Give exactly the lines from the one with "Screen dimensions: 350x200" through the final line of the listing below, both included, leaving out any pictures.
---------- Task material
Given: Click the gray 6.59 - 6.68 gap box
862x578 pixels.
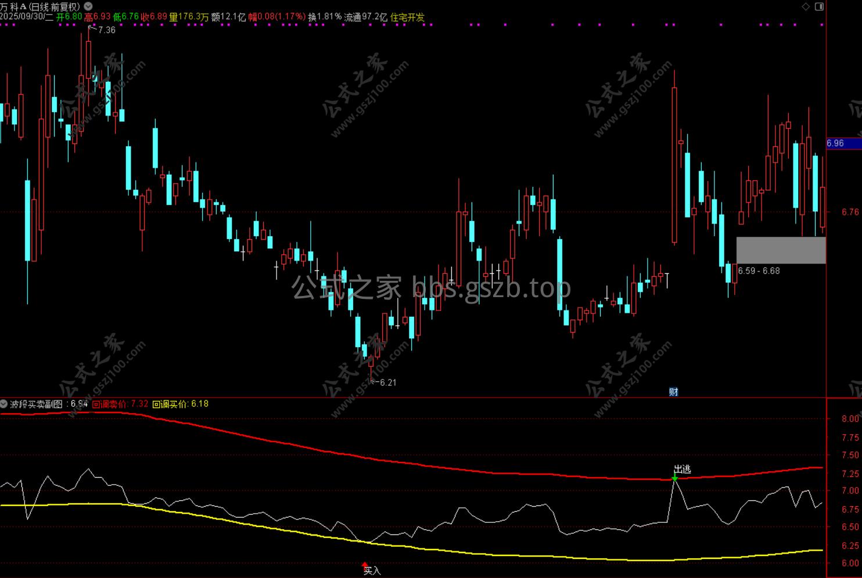Looking at the screenshot, I should click(781, 250).
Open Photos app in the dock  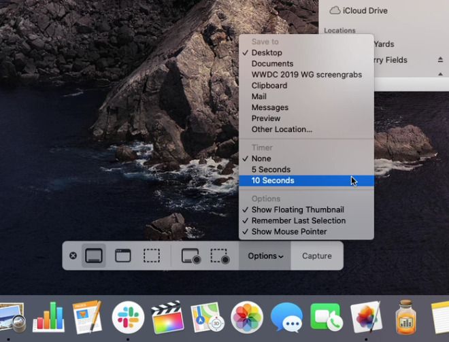pos(247,317)
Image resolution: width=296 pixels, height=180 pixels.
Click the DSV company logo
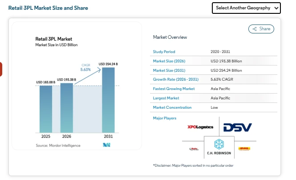click(x=238, y=127)
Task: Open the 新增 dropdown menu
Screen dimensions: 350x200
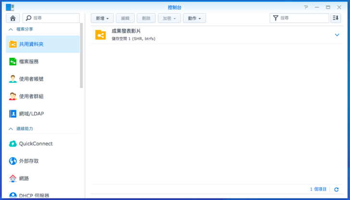Action: pyautogui.click(x=102, y=18)
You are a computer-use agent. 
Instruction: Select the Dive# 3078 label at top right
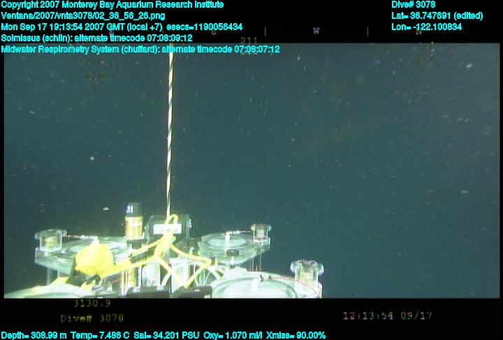(x=414, y=5)
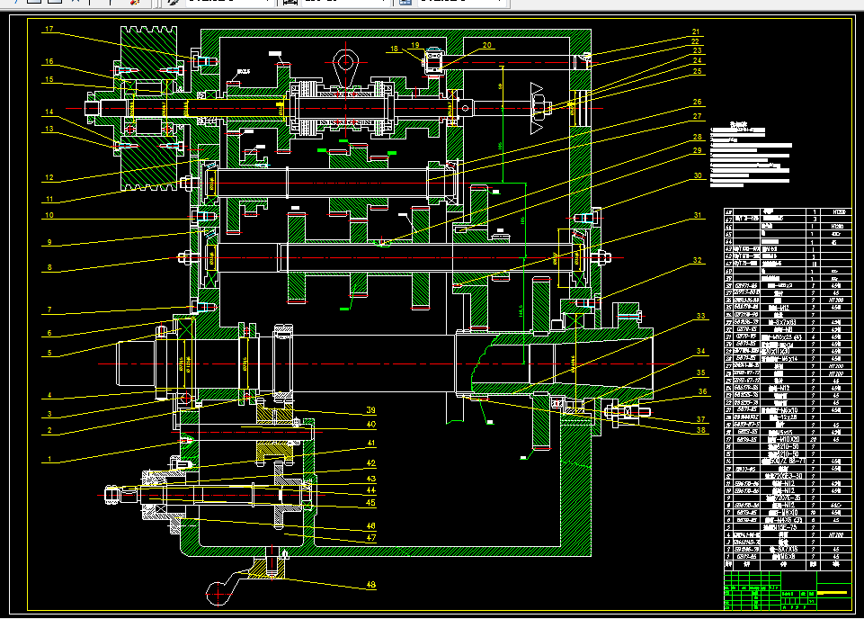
--------------------
> _Task solution_:
Screen dimensions: 350x200
Action: pyautogui.click(x=102, y=18)
You are a computer-use agent. 
Instruction: Select the Dive# 3078 label at top right
(x=414, y=5)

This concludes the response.